In 1996, a 23 year old college grid-iron player from the University of Maryland named Kevin Plank came up with an idea for a sweat-absorbing undershirt to be worn while playing sports. He started a business in his grandfather’s basement, called the company Under Armour and less than two decades later, presides over a billion dollar a year corporation. To gauge how big his brand has become, count how many footballers and hurlers are wearing Under Armour beneath their county jerseys at the conclusion of any championship match this summer. Better yet, check out Spurs’ kit, the company’s first foray into English soccer.
Against this background, the news last year that Kerry footballer Paul Galvin might be planning to launch a brand of GAA sportswear should have been welcomed, not greeted with sniggering and guffaws. As if a bogman in too-tight jeans and pointy shoes could design anything! Those laughing at Galvin filing patents for the “Galvinise” brand were forgetting something important. It’s nearly always athletes who change what athletes choose to wear. Phil Knight was a runner looking for a better running shoe when he created Nike with Bill Bowerman and he started out selling his prototypes from the boot of a car at athletics’ meets across America’s north-west.
As an outsider looking in, it seems that GAA sportswear has been in dire need of a shake-up for decades and, given the way he straddles both the fashion and the sports worlds, Galvin could just be the type of crazy character to do this . Far from poking fun at his fashionista credentials and his fondness for collecting footwear, we should be desperately hoping he is the man to drag the jerseys, shorts and everything else into the 21st century. It’s about time somebody did because, with all due respect to O’Neill’s, who have been trying harder yet in vain in recent years, the county jerseys could still do with a serious makeover.
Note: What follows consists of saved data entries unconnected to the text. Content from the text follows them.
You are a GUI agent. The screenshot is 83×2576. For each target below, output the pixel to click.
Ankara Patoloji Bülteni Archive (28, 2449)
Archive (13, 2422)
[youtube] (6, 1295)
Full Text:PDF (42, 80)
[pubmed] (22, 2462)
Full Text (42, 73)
This much was hammered home to us recently by the belated unveiling of the new Cork jersey, replete with Chill.ie (an insurance company) emblazoned too largely across the chest. This happened with more of a whimper than a bang. The overwhelming public response seems to have been “blah”, the latest edition just one more variation on a very boring theme. Indeed, the biggest reaction to the whole business has been from people who are unhappy the jersey is not blood red enough for “the blood and bandage”. In our opinion, the entire event was just one more missed opportunity.
Yes, we know there are certain colours that must always be incorporated, and the GAA’s decision to have its own initials on the chest of the shirts rather than on the sleeves (as is the norm with soccer leagues around the world) doesn’t help the look but even still. When was the last time anybody, not just in Cork, saw their county’s new jersey and thought to themselves “that looks fantastic?” I’d venture a lot less often than fans seeing the latest design and muttering words like prehistoric and outdated.
As an outsider looking in, some of what’s going on with the GAA shirts just baffles me. What’s with all those futuristic lines going off at weird angles? Who came up with that innovation? Most of them look like they were created by somebody sitting around in the mid-nineties (the decade fashion forgot) doodling what the future of inter-county jerseys could look like if everything went terribly wrong. Whether by O’Neill’s or Azzurri (as the new boys they should be a tad more modern but they are not), too many seem to be all taken from the same awful template.
The Waterford hurlers took on Cork last summer wearing jerseys that looked way too much like the design on the front of a bottle of Yop. Where is the style or does our Irishness preclude us from having any? Do the companies involved just assume we’ll buy any old tat so they don’t need to waste money making them look good?
Maybe Galvin the style guru is the man to revolutionise this staid world because somebody with a keener eye for fashion needs to be involved in putting better shirts on the backs of the nation’s hurlers and footballers. One of the first things Umbro did when trying to revitalize its brand a few years back was to bring in Aiter Thorpe, one of Britain’s brightest young designers, and to import the values of bespoke tailoring to the process of revamping the England shirt.
After a succession of ghastly kits, Umbro also went back to the future, delving into the past for inspiration. They figured out the simpler, plainer white England jerseys from long ago were much classier than the busy horror shows of the nineties and more recent years. The same thinking could easily apply to the GAA. This year’s Cork shirt isn’t the worst in the O’Neill’s catalogue (several other unfortunate counties are vying for that title) but it can’t hold a candle to the classic worn with such distinction by the county hurlers back in 1984. Which Limerick shirt is better, today’s gaudy version or the one from 1973? It’s no contest.
I know somebody who goes to Cork matches in a replica of the 1984 jersey and he is constantly badgered by people wanting to know where he bought it. The conversation usually culminates in all present agreeing that it’s a far superior-looking garment to the more recent editions. Anybody with two eyes should be able to see a throw-back, genuinely blood-red, design with no unnecessary shades or lines defacing it, and a simple white collar, would go down a storm with fans. This isn’t just a Cork thing either. You think the Dublin fans prefer what they are buying today to the classic shirt worn in the seventies?
This is a situation where less can definitely be more. Given how little material Galvin uses for the jeans he wears, maybe he realises that too.